PythonPro #15: Python 3.12.2 Updates, CUDA Basics, Decision Tree Classifiers, Image Embeddings, and Django Testing Tips
Bite-sized actionable content, practical tutorials, and resources for Python Programmers and Data Scientists
Welcome to a brand new issue of PythonPro!
In today’s Expert Insight we bring you an exclusive excerpt from the recently published book, Machine Learning Infrastructure and Best Practices for Software Engineers, that will teach you how to train, test, and evaluate decision tree classifiers for machine learning, highlighting the the importance of explainability in understanding model decisions and data patterns.
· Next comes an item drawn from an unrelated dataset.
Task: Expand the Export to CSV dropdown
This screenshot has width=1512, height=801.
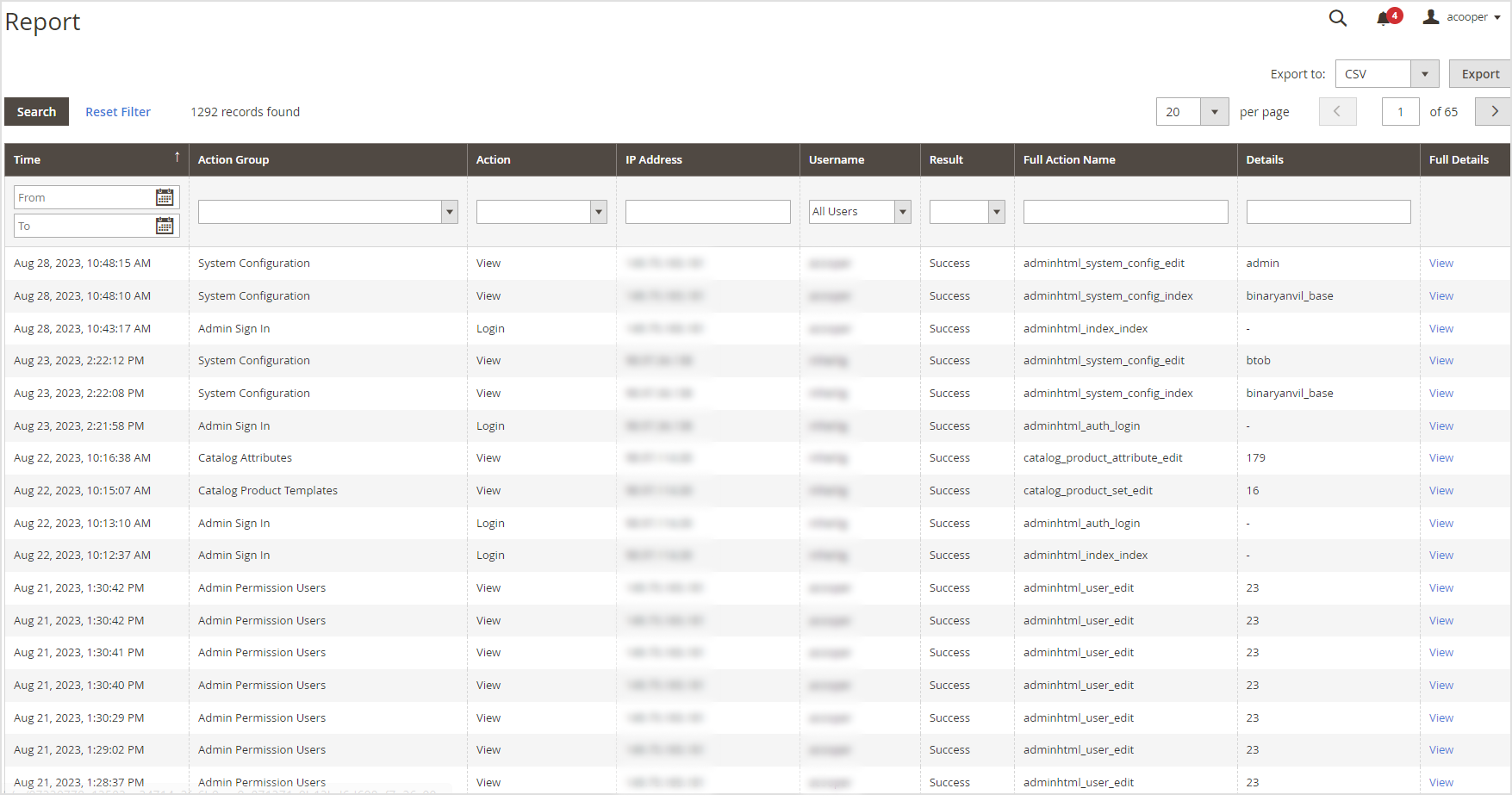Action: (1424, 74)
News Highlights: Python 3.12.2 introduces maintenance improvements and new features like enhanced f-strings, with a 5% performance increase, while Numba 0.59.0 supports Python 3.12, offering improved JIT compilation for Python and NumPy code.
Here are my top 5 picks from our learning resources today:
Dive in, and let me know what you think about this issue in today’s survey!
Stay awesome!
Divya Anne Selvaraj
Editor-in-Chief
P.S.: If you have any food for thought, feedback, or would like us to find you a Python learning resource on a particular subject for our next issue, take the survey!
We love taking requests. Any resource preceded by “👨💻” aligns with what our readers have asked for.
🐍 Python in the Tech 💻 Jungle 🌳
🗞️News
Python 3.12.2 released: This is a maintenance update to Python 3.12 featuring over 350 bug fixes, build improvements, and documentation updates, alongside major features like more flexible f-strings, buffer protocol support, a new debugging API, isolated subinterpreters, enhanced error messages, and performance boosts estimated at 5%. Read to learn more.
Numba now supports Python 3.12: Version 0.59.0 is a major release of the open-source Just-In-Time (JIT) compiler that translates a subset of Python and NumPy code into fast machine code. Read to learn about the latest enhancements in Numba that improve its performance and compatibility, specifically with Python 3.12.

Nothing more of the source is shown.